* [Problem requirements]: Locate "Image resolution: width=1169" in the records below, then copy its line and every following line exactly, without the pictures.

* [Stored data entries]:
<<<<

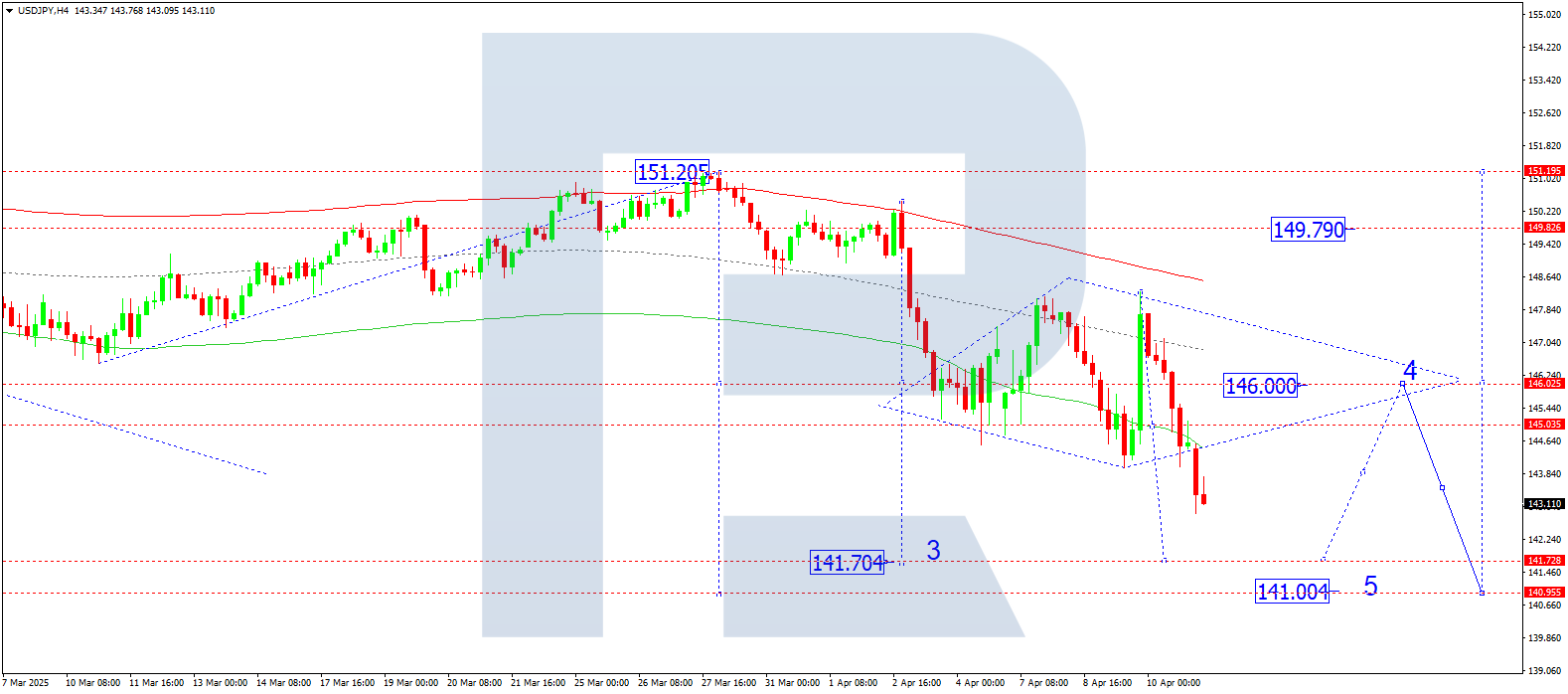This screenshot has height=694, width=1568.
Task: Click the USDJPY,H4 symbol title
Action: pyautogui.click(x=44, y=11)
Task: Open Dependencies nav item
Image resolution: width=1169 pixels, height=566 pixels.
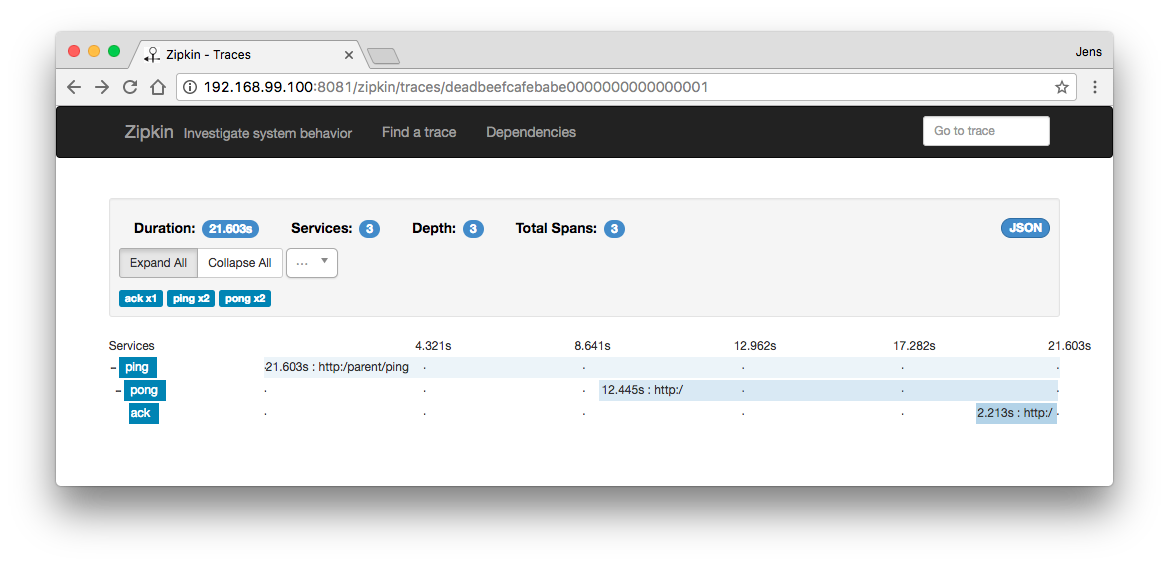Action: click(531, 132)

>>>>

* [Response for this exercise]:
Image resolution: width=1169 pixels, height=566 pixels.
Action: click(531, 132)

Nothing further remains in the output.